= Simone de' Prodenzani =

Italian poet

Simone de' Prodenzani (Orvieto, b. 1351? d. 1433–8), also spelled Prudenzani, was an Italian poet known for his narrative stories in the form of sonnets and ballades.

==Life==
Prodenzani was a descendant of a French noble family from provençal who moved to Umbria in the thirteenth century, settling in the town of Prodo (from which his familial name comes). Prodenzani held important public offices in Orvieto.

==Works==
Prodenzani's two most important works are Il Sollazzo which tells a series of popular folk tales as short stories and Il Saporetto (The little tastes) which speaks of bourgeois customs, including concerts and banquets, surrounding the main character Sollazzo, taken from the previous work.
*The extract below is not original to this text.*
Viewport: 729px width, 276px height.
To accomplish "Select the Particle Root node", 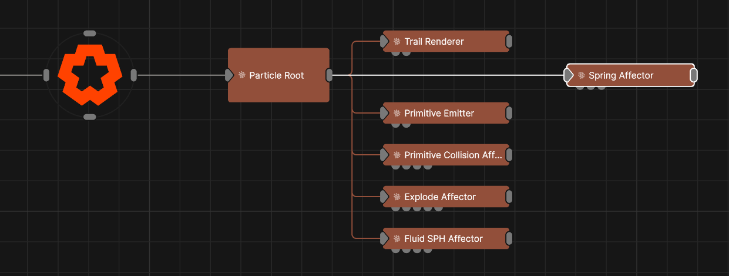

The descriptions of concerts and of the pieces performed at the concerts are particularly detailed and have furnished musicologists with information about performance practice and knowledge of repertory of the late fourteenth and early fifteenth century. Among the composers specifically mentioned are Jacopo da Bologna, Bartolino da Padova, Francesco il Cieco, Johannes Ciconia, and Antonio Zacara da Teramo.

Il Sollazzo and Il Saporetto were first published in modern editions in 1913 by Santorre Debenedetti, and have been republished several times since the late 1990s. Further poetic and prose works were edited in 2003.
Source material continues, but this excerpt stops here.